Feb. WPI at 11-month high
UPSC Study Note: Feb. WPI at 11-Month High
1. At a Glance
- Wholesale Price Index (WPI)-based inflation rose to 2.13% (year-on-year, provisional) in February 2026 — the highest in 11 months — driven by food articles, non-food articles, and manufactured goods. [S1]
- WPI measures price changes at the producer/wholesale level, unlike CPI which captures retail prices; both are critical inflation indicators tracked by UPSC.
- The DPIIT (under Ministry of Commerce & Industry) compiles and releases WPI data; the base year currently used is 2011-12. [S1]
- Relevant for GS-III (Indian Economy) — understanding price indices, inflation management, and monetary policy transmission is a recurring theme in both Prelims and Mains.
2. Why in the News
- March 16, 2026: Government (DPIIT/PIB) released provisional WPI data for February 2026 showing headline inflation at 2.13%, the highest since March 2025 (i.e., 11-month high). [S1]
- Triggered by uptick in food articles (+2.19% in Feb vs +1.55% in Jan 2026) and non-food articles and manufactured goods (basic metals, textiles), even as vegetable prices eased. [S1][S4]
- Contrast with easing vegetable prices made the data noteworthy — overall food pressure persisted despite intra-category divergence. [S4]
3. Background & Evolution
- 1939: WPI first compiled in India; one of the oldest price indices.
- 2010: Government constituted a Working Group (Chaired by Prof. Abhijit Sen) to revise the WPI series — led to shift of base year from 1993-94 to 2004-05.
- 2017: Base year revised from 2004-05 to 2011-12 (current series); coverage expanded to 697 commodities from 676.
- 2014 onwards: CPI (combined) replaced WPI as the official headline inflation for RBI's monetary policy framework under the Urjit Patel Committee recommendations.
- 2016: Inflation-targeting framework formalised via amendment to RBI Act, 1934 (Section 45ZA); CPI target set at 4% ±2% — but WPI remains the key deflator for GDP and tracked closely for sectoral pricing signals.

### Task instructions
Copy the WPI study note word for word from "- 2017: Base" to "Patel Committee recommendations.". The items after this point have no connection to the WPI study note.

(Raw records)
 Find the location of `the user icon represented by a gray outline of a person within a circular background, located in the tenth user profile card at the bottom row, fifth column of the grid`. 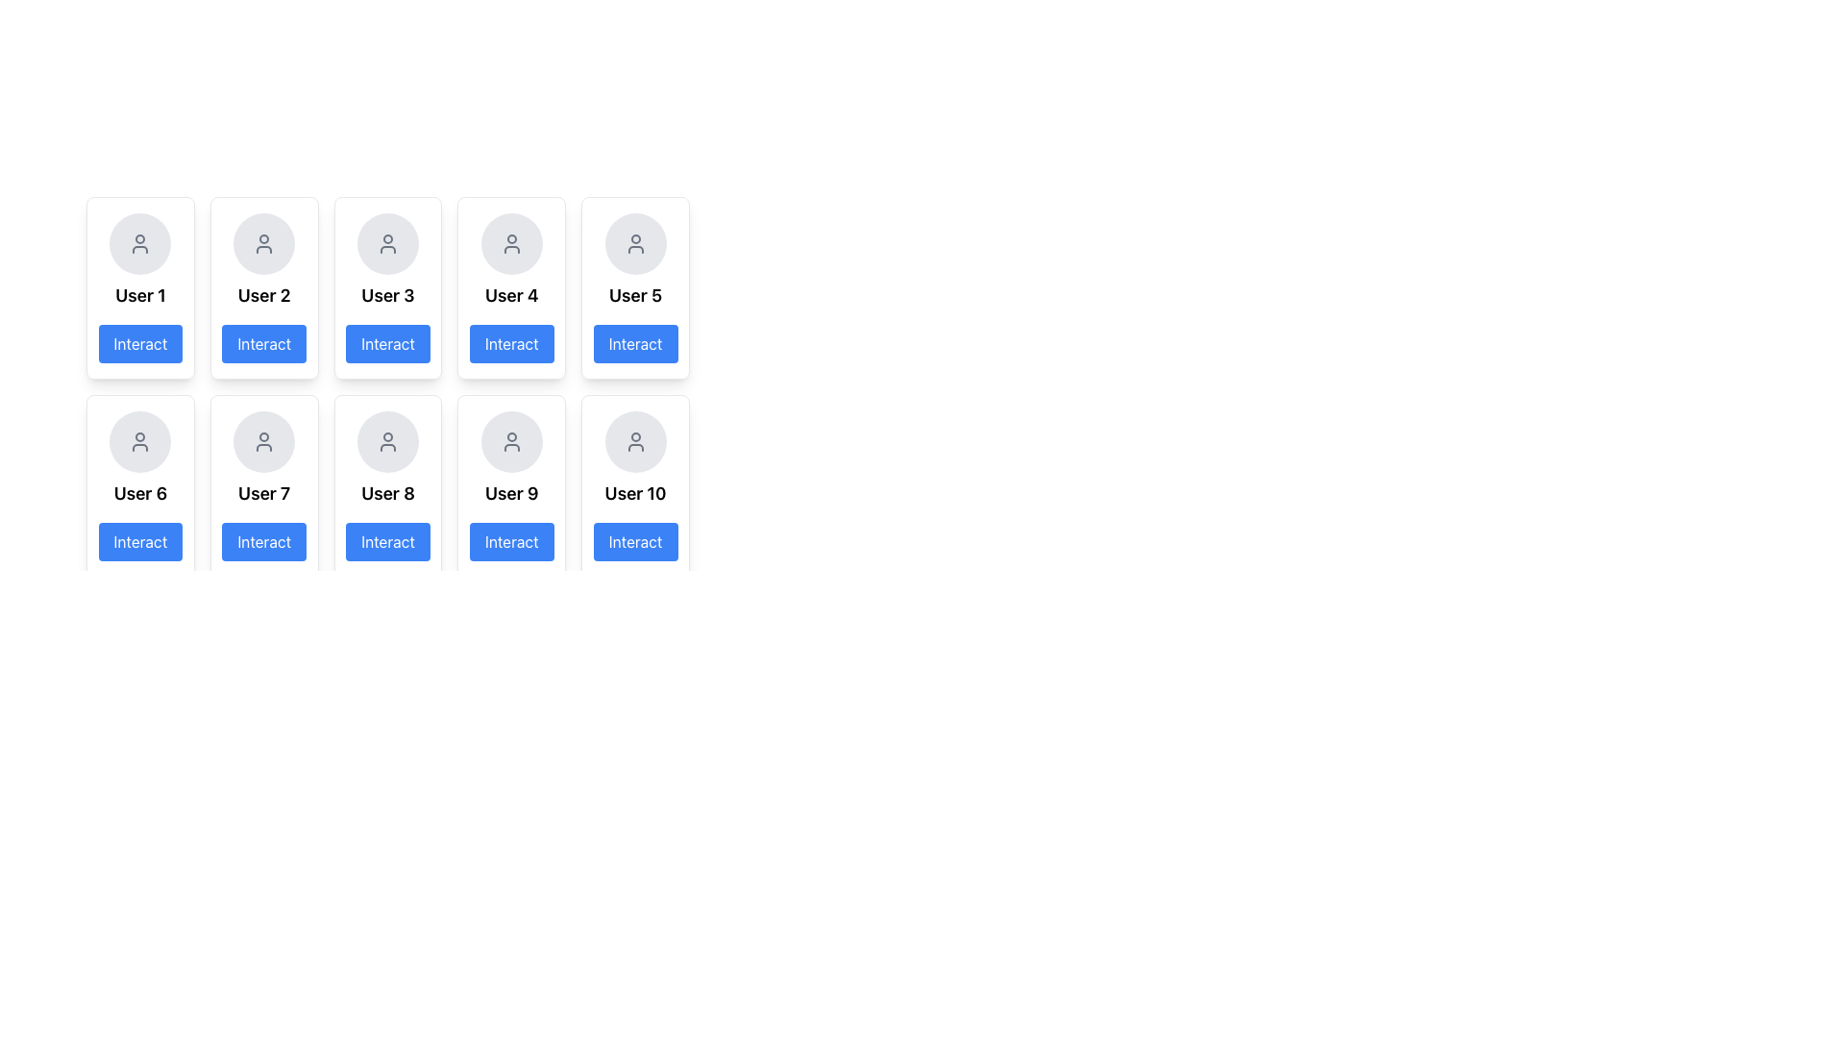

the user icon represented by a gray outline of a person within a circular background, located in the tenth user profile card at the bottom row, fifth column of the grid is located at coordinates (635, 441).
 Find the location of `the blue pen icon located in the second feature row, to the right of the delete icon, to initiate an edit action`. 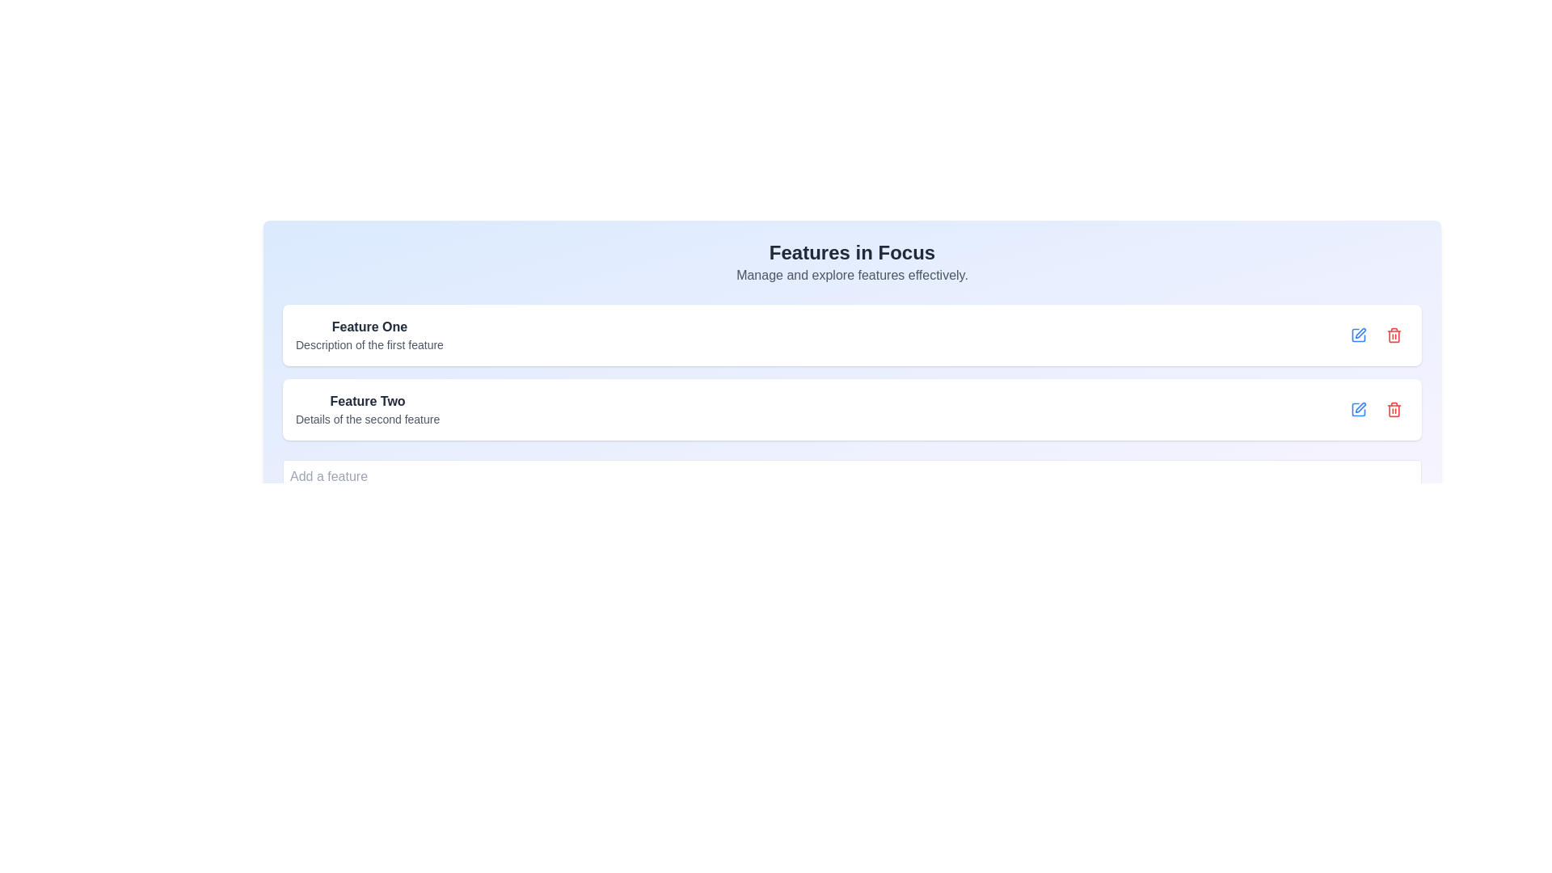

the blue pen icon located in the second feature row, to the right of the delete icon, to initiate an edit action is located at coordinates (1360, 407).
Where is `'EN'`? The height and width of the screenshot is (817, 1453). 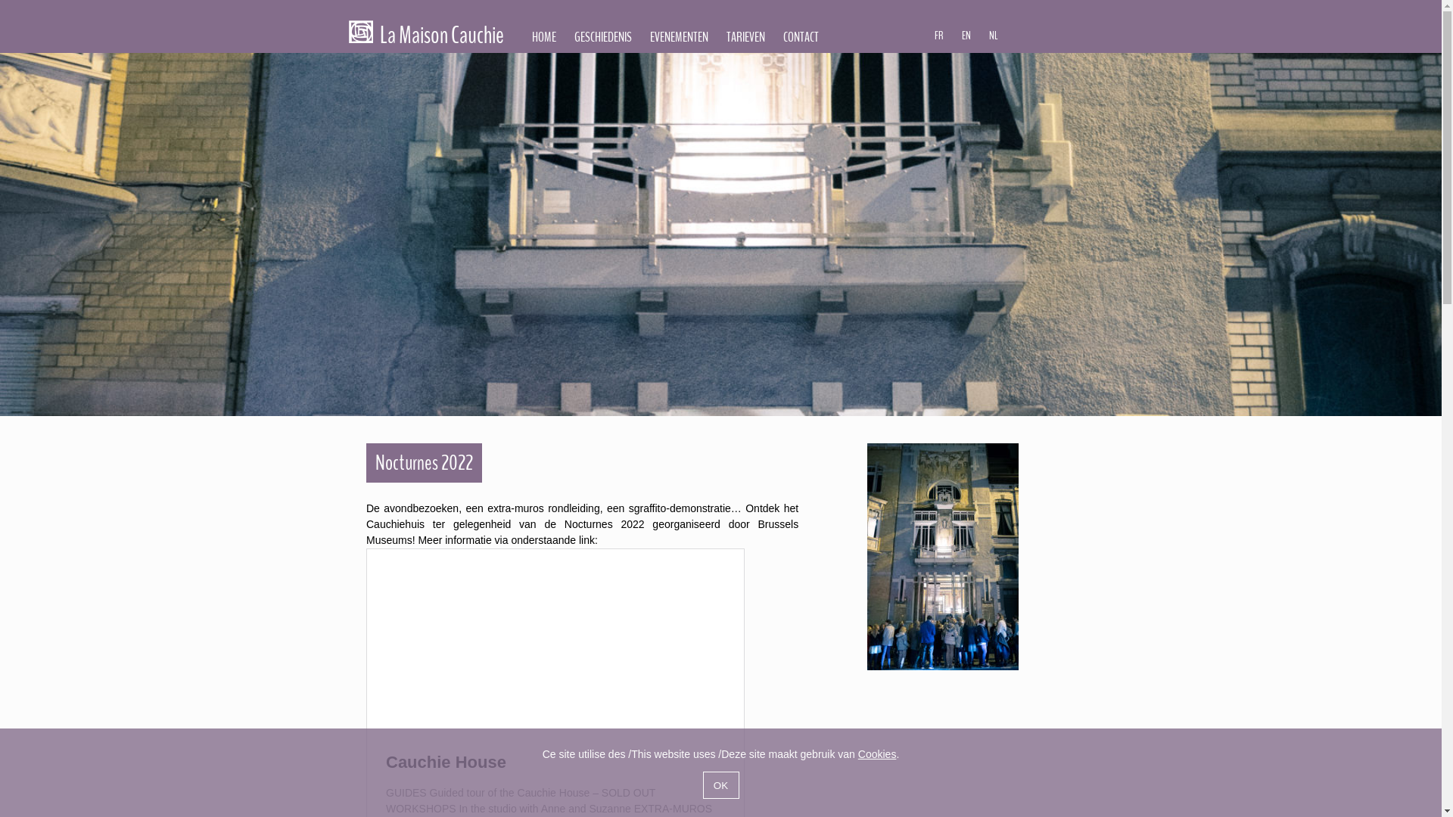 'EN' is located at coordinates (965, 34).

### Task output
- 2017: Base year revised from 2004-05 to 2011-12 (current series); coverage expanded to 697 commodities from 676.
- 2014 onwards: CPI (combined) replaced WPI as the official headline inflation for RBI's monetary policy framework under the Urjit Patel Committee recommendations.